===== KUTIPAN DOKUMEN =====
Tidaklah mengherankan bila bangsa Arab merasa dikhianati dengan kelingking berkait, janji kemerdekaan yang telah diikrarkan kepada Syarif Husein dan bangsa Arab. Tetapi walau demikian, masih juga sampai saat itu mereka menaruh kepercayaan kepada sekutu-sekutunya (Inggris dan Perancis), melalui berbagai bujuk rayu dan janji. Bangsa Arab itu dikayinkan lagi bahwa kampung halaman (nationl home) bagi orang Yahudi itu tidak akan diperbolehkan menjadi suatu negara nasional dan bahwa hak-hak sipil dan agama dari masyarakat non Yahudi –suatu ungkapan yang kenes- kalau tidak dikatakan jahat mengenai mayoritas mutlak penduduk adalah Arab, akan dilindungi. Sebab itulah maka bangsa-bangsa Arab menyangka, barangkali penolakan pemberian janji kemerdekaan itu sifatnya hanya sementara dan faktanya waktu itu penduduk bangsa Arab Palestina berjumlah 92 % dan penduduk Yahudi hanya 8 %. Sehingga dengan keyakinan semacam itu, pemimpin-pemimpin Arab seperti Amir Faisal menyetujui untuk dibentuknya suatu penampungan bagi orang-orang Yahudi yang dikejar-kejar di Eropa.
Bagaimanapun juga, kerjasama semacam ini memanglah dalam harmoni yang penuh dan total dengan tradisi keramah-tamahan bangsa itu, yang telah dilakukan oleh orang-orang Arab berabad-abad lamanya kepada orang-orang Yahudi yang diburu-buru di Eropa, sejak dari inkwisisi Spanyol sampai kepada penjagalan Yahudi besar-besaran yang dilakukan oleh Tsar Rusia. Suatu bangsa, bahkan satu-satunya bangsa di seluruh yang dinamakan dunia beradab yang tidak pernah memburu-buru, menganiaya bangsa Yahudi adalah orang-orang Arab.” (Anthony Nutting; tanpa tahun: 1-3).
Sebagaimana diungkapkan di muka, bahwa semenjak Inggris menduduki Palestina pada tahun 1917, maka negara-negara Barat Kristen (Sekutu) seperti Perancis dan Amerika Serikat, melalui Liga Bangsa-Bangsa (Volkendbond/Covenant of League of Nations) telah memperkokoh kedudukan Inggris dengan “Mandat” yang diberikan pada tanggal 24 Juli 1922. Dalam Mandat itu disebutkan dengan jelas isi dari perjanjian “Deklarasi Balfour”.
=====
INSTRUKSI TUGAS:
[a] Menurut teks tentang Palestina ini, pada tanggal berapa Mandat diberikan kepada Inggris?
[b] Tukar "pixels" dengan "piksel" pada baris-baris catatan, mulai dari baris pertama catatan sampai dengan baris yang memuat "click(302, 158)", lalu tuliskan kembali baris-baris itu tanpa perubahan lain.
===== CUPLIKAN CATATAN =====
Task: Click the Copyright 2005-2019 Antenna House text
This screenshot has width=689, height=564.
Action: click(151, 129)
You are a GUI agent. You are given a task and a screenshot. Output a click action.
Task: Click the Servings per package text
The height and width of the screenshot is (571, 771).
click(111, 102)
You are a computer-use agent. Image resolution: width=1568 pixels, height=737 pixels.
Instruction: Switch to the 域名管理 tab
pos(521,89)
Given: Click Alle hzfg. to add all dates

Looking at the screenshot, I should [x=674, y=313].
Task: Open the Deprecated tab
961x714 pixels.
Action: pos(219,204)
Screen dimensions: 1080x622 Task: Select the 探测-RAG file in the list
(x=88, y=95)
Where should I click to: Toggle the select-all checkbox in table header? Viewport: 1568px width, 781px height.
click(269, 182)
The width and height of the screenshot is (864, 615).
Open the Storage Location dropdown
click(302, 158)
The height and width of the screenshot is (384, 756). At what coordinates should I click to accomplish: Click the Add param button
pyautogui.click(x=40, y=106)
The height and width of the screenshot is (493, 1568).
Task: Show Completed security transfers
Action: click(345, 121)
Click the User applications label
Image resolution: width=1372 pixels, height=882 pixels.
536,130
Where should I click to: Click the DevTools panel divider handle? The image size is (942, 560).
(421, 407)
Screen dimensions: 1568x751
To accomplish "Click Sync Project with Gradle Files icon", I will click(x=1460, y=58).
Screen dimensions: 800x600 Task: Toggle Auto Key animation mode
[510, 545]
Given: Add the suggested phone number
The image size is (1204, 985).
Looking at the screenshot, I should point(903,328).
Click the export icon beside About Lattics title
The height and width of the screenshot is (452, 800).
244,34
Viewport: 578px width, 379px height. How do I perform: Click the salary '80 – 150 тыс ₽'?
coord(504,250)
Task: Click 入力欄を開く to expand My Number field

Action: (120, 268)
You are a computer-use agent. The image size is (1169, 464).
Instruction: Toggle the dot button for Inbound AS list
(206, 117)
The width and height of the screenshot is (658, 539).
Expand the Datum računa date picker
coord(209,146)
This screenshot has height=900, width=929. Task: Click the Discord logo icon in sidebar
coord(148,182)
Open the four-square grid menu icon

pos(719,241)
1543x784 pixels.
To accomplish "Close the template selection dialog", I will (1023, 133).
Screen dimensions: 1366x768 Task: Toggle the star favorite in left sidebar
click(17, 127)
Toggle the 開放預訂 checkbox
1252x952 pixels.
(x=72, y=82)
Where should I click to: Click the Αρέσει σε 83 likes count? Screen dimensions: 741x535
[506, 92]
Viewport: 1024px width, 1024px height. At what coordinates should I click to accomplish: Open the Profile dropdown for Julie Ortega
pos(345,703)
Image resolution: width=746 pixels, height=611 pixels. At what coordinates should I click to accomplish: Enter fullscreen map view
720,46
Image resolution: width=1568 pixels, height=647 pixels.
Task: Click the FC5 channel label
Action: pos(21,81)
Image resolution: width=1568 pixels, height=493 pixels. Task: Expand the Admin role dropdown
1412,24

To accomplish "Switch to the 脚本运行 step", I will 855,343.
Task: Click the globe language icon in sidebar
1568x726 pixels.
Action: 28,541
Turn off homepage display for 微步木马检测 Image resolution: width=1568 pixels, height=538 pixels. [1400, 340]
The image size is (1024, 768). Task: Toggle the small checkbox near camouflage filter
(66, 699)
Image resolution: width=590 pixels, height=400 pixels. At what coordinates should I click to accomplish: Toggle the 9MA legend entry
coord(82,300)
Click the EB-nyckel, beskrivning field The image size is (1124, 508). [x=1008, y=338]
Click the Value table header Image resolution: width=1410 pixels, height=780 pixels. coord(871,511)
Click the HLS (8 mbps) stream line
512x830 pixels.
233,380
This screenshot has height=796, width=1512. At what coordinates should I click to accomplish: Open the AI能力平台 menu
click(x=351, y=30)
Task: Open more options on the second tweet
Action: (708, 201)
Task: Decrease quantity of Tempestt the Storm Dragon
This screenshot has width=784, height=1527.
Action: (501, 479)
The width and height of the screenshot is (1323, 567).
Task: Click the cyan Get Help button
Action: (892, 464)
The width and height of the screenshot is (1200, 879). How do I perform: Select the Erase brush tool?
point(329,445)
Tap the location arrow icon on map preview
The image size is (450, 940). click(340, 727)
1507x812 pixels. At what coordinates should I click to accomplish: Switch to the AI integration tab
=====
JAWABAN YANG DIHARAPKAN:
[a] Mandat itu diberikan pada tanggal 24 Juli 1922.

[b]
Task: Click the Copyright 2005-2019 Antenna House text
This screenshot has width=689, height=564.
Action: click(151, 129)
You are a GUI agent. You are given a task and a screenshot. Output a click action.
Task: Click the Servings per package text
The height and width of the screenshot is (571, 771).
click(111, 102)
You are a computer-use agent. Image resolution: width=1568 piksel, height=737 piksel.
Instruction: Switch to the 域名管理 tab
pos(521,89)
Given: Click Alle hzfg. to add all dates

Looking at the screenshot, I should [x=674, y=313].
Task: Open the Deprecated tab
961x714 piksel.
Action: pos(219,204)
Screen dimensions: 1080x622 Task: Select the 探测-RAG file in the list
(x=88, y=95)
Where should I click to: Toggle the select-all checkbox in table header? Viewport: 1568px width, 781px height.
click(269, 182)
The width and height of the screenshot is (864, 615).
Open the Storage Location dropdown
click(302, 158)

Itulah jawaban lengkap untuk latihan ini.